#### DATASET EXTRACT
================

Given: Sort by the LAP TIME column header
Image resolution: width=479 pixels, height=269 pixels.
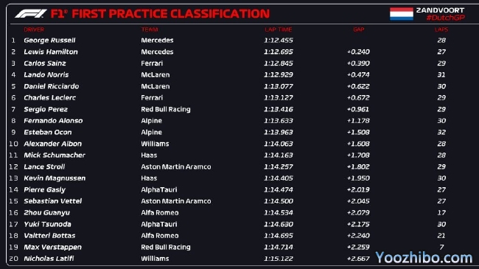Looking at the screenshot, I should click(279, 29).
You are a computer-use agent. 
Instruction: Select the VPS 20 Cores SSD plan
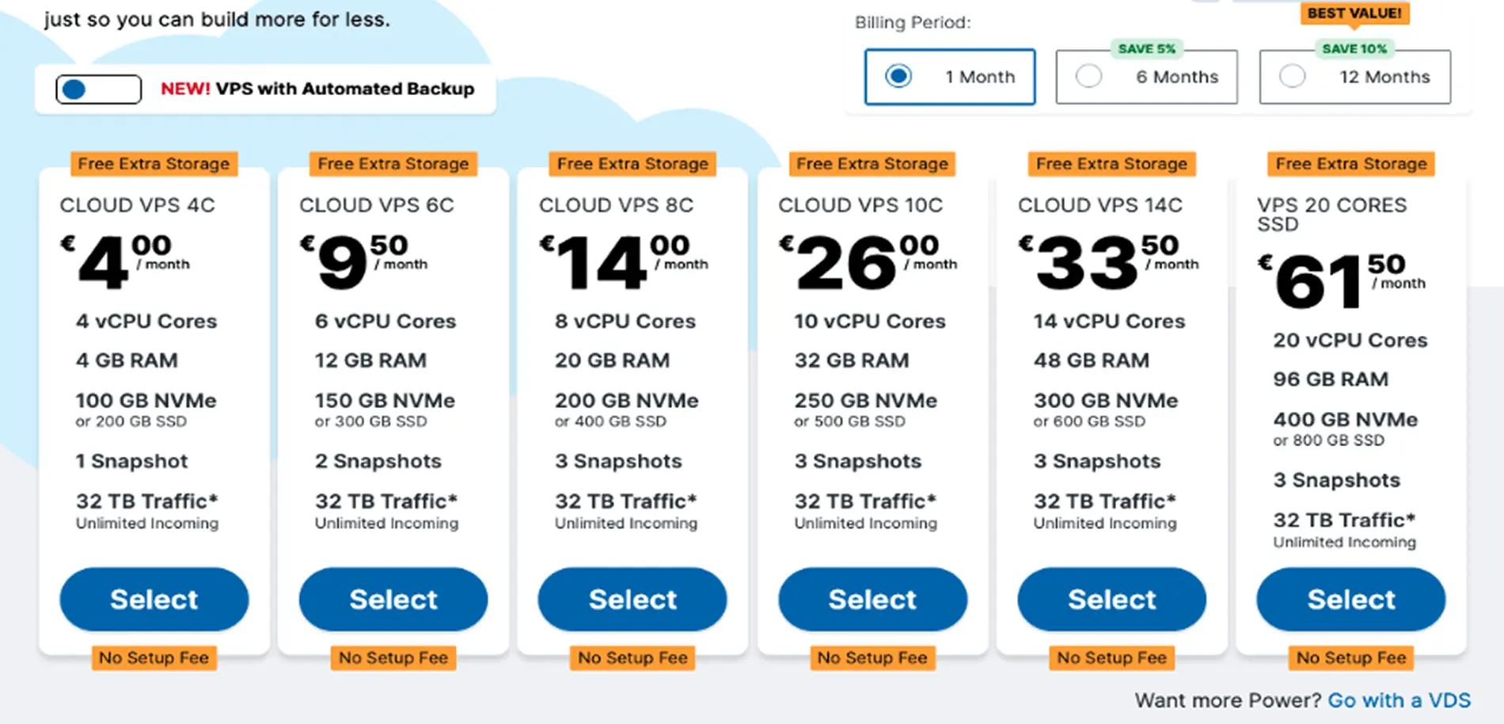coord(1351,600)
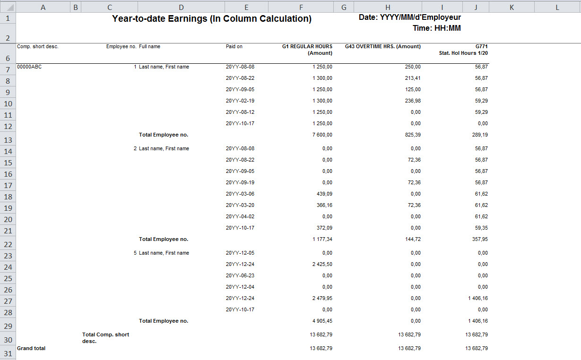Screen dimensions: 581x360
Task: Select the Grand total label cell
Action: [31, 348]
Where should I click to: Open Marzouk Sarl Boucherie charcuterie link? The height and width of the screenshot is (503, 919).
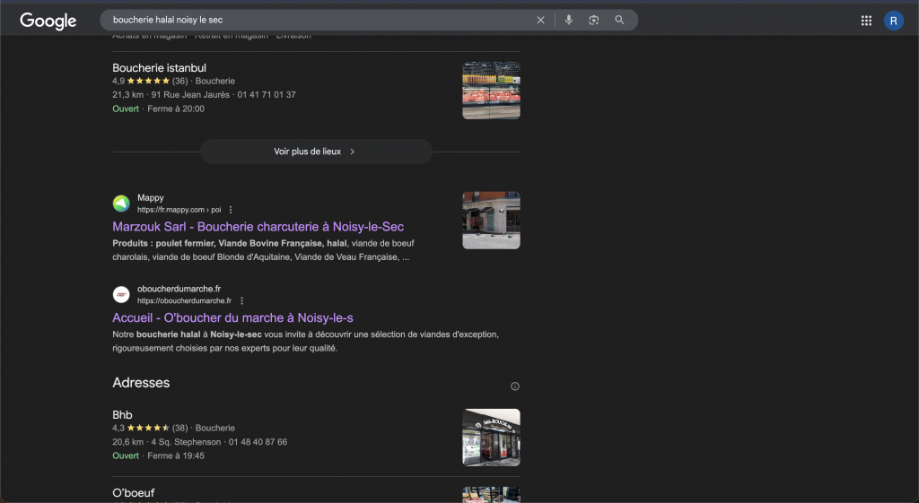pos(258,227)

================

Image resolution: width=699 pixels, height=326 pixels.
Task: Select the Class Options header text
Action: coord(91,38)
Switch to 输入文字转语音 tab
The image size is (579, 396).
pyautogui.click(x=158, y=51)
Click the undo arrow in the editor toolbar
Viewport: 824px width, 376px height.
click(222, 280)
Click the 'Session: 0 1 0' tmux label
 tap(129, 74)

================

#### WHAT IS REQUIRED
Would you set down only the lines above from the line with "Image resolution: width=479" to the line with "You are a computer-use agent.", both included, exactly as they stand and without the pictures?

#### EXERCISE OUTPUT
Image resolution: width=479 pixels, height=269 pixels.
Looking at the screenshot, I should click(279, 29).
You are a computer-use agent. 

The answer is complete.